За семь лет, минувших с тех пор, как мы расстались с Жан-Жаком Руссо в 1743 году, его положение в парижском обществе не изменилось. Он был по-прежнему желанным гостем в лучших гостиных Парижа. За Руссо укрепилась репутация оригинала. Он умел замечать и говорить то, что не замечали и не говорили другие. Он знал всегда что-то такое, чего не знали остальные. Он слыл умным человеком. Наконец — это считалось общепризнанным — Руссо был весьма одаренным композитором и поэтом. Он еще не добился признания и полного успеха? Его оперы не идут на сцене? Мало ли что бывает на свете? Музыкальные произведения Руссо охотно исполнялись в закрытых салонах, на подмостках частных театров. А признание — оно придет; не сегодня, так через год, через десять лет или позже. Ведь сколько добивался признания Жан Расин… В мире искусства так бывает…

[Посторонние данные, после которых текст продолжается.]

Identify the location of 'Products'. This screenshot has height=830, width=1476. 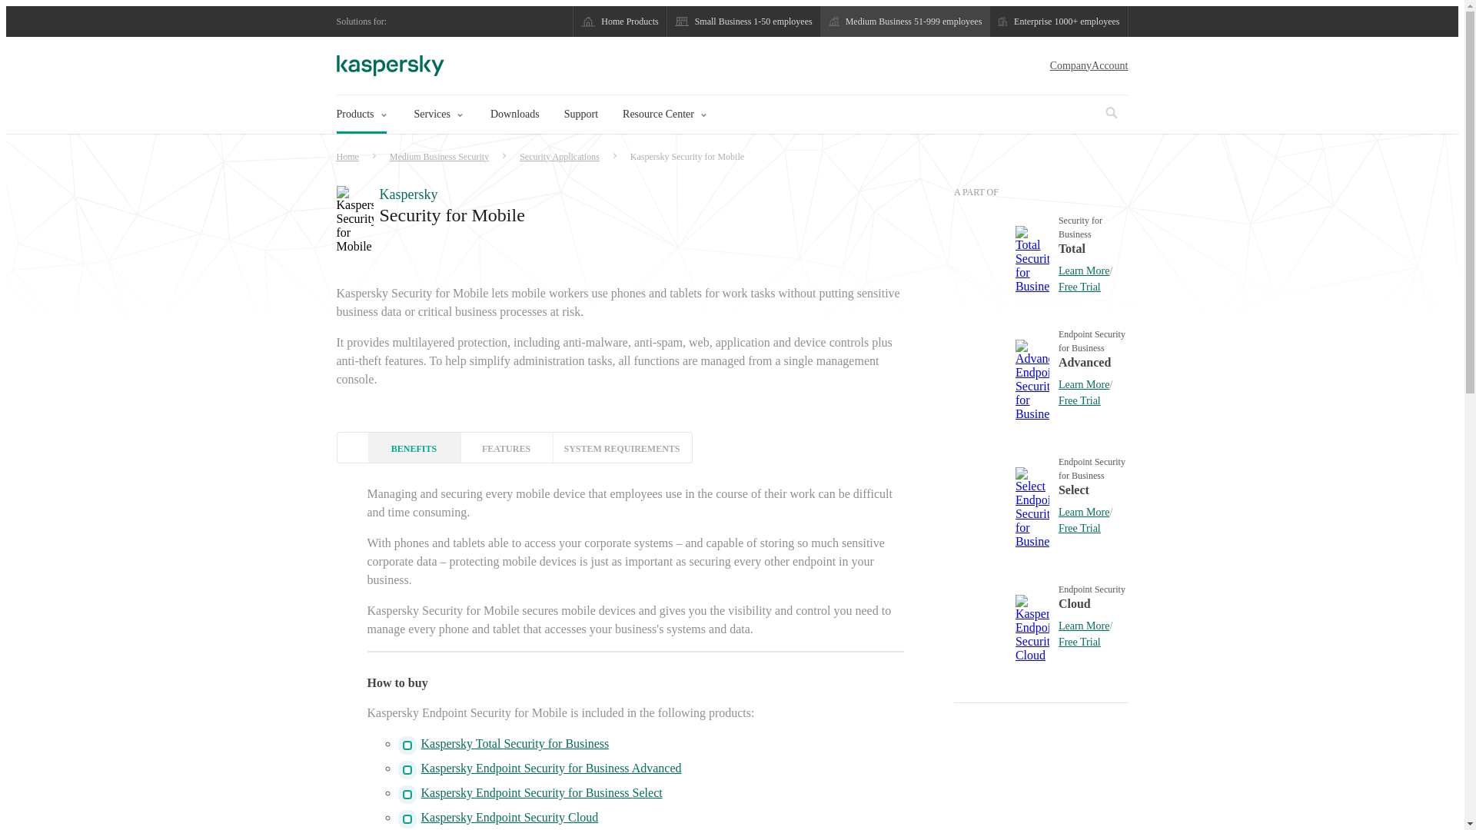
(361, 114).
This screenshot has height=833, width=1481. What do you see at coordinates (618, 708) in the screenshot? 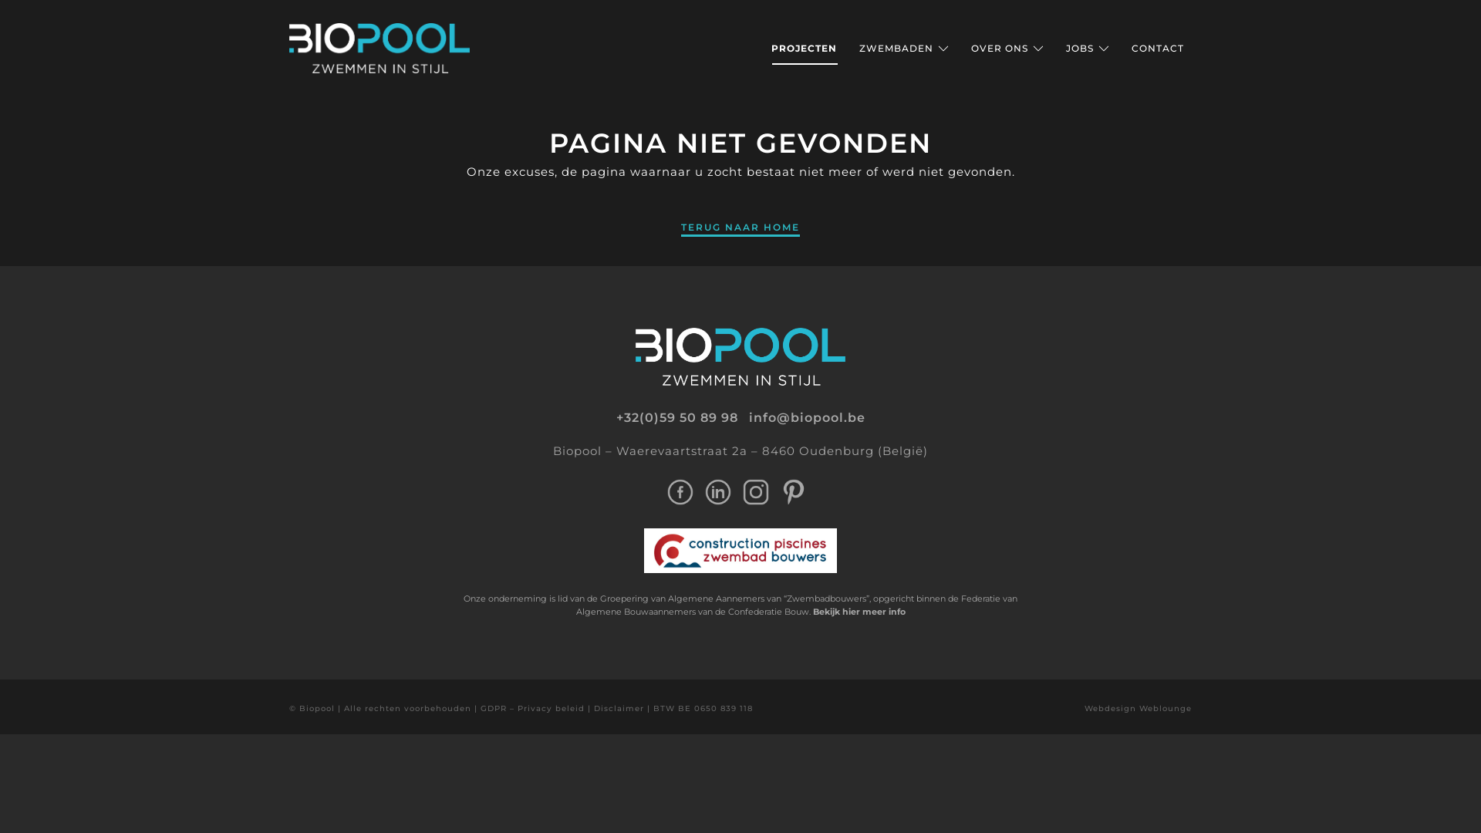
I see `'Disclaimer'` at bounding box center [618, 708].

За минувшие семь лет изменился он сам. Следующие одно за другим поражения: на дипломатическом поприще в Венеции, в поисках справедливого решения в конфликте с Монтегю в Париже, в тщетных усилиях поставить «Галантные музы» на сцене Версаля иди Парижа, в неудаче с постановкой «Нарцисса» в итальянском театре, в бесцеремонном пренебрежении его трудом над оперой Вольтера и Рамо — не прошли бесследно, они многому его научили.

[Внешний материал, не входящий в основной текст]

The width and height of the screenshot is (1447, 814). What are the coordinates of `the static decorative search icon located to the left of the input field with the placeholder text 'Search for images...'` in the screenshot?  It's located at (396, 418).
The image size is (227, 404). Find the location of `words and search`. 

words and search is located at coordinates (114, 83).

Жан-Жак Руссо, об этом говорилось раньше, вошел семь лет назад в парижские салоны не наивным мальчиком, зачарованным всем, что открывалось его взору, а человеком, поднявшимся с самого дна, прошедшим трудную школу жизни, начиная с ее самых низших ступеней. Он вошел в эти нарядные великосветские залы с тайным предубеждением, глубоко запрятанным, но непреодолимым, рожденным долгими годами скитаний, с отвращением к богатству, с трудом скрываемым недоверием к этим ослепляющим улыбками и драгоценностями дамам и всегда любезным, небрежно любезным господам.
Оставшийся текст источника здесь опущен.